-- Extrait fourni --
^^^^^^^^^^^^^^^^
Vue du côté des rédactions des médias, l’équation change. L’ancien tunnel “impression → clic → session/visite” se raccourcit : l’information essentielle est déjà sous les yeux de l’utilisateur. Le clic devient un bonus, parfois superflu. Or, les revenus publicitaires, les abonnements, les marques reposaient sur cette visite. Il faut donc déplacer la bataille : être cité, être crédité, être reconnaissable dans la réponse. Cela passe par un contenu “LLM-friendly” : paragraphes brefs, titres et sous-titres explicites, données structurées (HowTo, Product, FAQ), signaux d’autorité lisibles par la machine. Le SEO bouge, mais ne disparaît pas - sans parler de la présence encore forte de Discover et de ses petits camarades.
Les communicants et marketeurs ne sont pas épargnés non plus. Quand AI Mode place une fiche-produit dans la réponse, le haut du funnel - découverte et considération - se fond en une ligne. Vos landing pages doivent arriver riches, rapides, mobiles. Et les équipes data devraient déjà chercher à analyser les “follow-up questions”, ces fameuses questions de suivies : chaque relance de l’utilisateur vaut insight sur ses freins, ses critères, ses motivations.
Au final, la mécanique de la recherche conversationnelle se rapproche davantage d’un assistant ou d’un agent personnel qui va puiser du savoir un peu partout, plutôt que d’un classement de liens. Le modèle explore toutes les directions “pertinentes” à partir de la question posée, puis construit une réponse sur mesure.
^^^^^^^^^^^^^^^^
Extraits de données:

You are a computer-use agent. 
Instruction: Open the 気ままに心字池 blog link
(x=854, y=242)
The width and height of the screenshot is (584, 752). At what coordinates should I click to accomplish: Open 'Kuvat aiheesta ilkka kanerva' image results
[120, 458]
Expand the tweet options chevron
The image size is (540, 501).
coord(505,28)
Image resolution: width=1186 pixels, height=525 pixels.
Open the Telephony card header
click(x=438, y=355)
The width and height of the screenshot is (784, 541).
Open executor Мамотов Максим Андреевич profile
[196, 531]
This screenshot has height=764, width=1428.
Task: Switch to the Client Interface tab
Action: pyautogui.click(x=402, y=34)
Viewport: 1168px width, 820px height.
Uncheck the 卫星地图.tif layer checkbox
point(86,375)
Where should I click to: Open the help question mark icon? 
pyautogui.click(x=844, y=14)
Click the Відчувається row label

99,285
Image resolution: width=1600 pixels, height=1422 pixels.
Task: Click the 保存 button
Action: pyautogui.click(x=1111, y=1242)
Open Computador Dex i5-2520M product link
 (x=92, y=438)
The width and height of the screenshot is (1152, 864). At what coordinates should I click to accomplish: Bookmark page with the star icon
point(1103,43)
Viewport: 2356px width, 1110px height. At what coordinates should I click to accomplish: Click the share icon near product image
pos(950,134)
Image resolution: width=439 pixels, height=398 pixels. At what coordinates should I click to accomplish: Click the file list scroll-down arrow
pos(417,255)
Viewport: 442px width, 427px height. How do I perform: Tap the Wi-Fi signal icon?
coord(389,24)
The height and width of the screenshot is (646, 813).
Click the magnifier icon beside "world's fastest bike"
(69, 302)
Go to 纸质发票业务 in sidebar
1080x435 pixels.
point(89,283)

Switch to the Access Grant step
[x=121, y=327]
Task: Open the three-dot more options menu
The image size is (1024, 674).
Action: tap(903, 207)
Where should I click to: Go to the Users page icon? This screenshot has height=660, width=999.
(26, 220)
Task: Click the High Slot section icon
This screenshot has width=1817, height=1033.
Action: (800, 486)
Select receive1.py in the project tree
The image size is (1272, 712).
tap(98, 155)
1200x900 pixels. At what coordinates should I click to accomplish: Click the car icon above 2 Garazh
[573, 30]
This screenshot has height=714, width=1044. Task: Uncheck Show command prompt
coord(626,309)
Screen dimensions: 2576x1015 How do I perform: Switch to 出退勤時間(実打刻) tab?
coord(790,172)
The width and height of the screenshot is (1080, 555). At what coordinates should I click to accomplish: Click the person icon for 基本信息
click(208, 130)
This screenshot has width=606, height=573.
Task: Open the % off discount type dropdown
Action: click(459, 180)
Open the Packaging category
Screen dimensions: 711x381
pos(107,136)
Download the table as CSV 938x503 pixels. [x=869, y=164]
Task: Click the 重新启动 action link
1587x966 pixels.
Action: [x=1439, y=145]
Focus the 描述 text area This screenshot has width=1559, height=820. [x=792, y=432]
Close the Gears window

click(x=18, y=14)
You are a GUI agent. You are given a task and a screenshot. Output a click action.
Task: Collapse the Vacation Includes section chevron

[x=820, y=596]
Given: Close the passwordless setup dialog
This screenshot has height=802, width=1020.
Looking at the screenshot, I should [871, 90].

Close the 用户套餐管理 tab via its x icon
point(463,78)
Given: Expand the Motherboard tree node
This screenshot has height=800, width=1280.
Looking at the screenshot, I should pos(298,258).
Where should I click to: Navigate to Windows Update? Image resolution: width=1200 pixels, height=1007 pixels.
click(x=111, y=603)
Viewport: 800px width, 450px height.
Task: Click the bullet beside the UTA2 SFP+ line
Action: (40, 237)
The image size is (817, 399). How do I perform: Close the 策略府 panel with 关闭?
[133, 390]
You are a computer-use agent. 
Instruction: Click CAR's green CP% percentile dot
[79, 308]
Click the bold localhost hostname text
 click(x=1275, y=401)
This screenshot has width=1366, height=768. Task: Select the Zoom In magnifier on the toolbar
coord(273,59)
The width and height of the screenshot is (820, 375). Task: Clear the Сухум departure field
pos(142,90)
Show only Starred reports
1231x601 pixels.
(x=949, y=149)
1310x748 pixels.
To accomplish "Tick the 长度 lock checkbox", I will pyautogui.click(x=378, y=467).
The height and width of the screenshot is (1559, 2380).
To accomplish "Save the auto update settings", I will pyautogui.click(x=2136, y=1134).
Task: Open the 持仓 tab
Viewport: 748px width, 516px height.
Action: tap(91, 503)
^^^^^^^^^^^^^^^^
-- Consigne de travail --
Extrayez du texte sur la recherche conversationnelle le passage exact qui commence aux mots « Vue du côté » et s'arrête après « ses petits camarades. ». Les entrées ne jouent aucun rôle dans cet exercice.

-- Résultat obtenu --
Vue du côté des rédactions des médias, l’équation change. L’ancien tunnel “impression → clic → session/visite” se raccourcit : l’information essentielle est déjà sous les yeux de l’utilisateur. Le clic devient un bonus, parfois superflu. Or, les revenus publicitaires, les abonnements, les marques reposaient sur cette visite. Il faut donc déplacer la bataille : être cité, être crédité, être reconnaissable dans la réponse. Cela passe par un contenu “LLM-friendly” : paragraphes brefs, titres et sous-titres explicites, données structurées (HowTo, Product, FAQ), signaux d’autorité lisibles par la machine. Le SEO bouge, mais ne disparaît pas - sans parler de la présence encore forte de Discover et de ses petits camarades.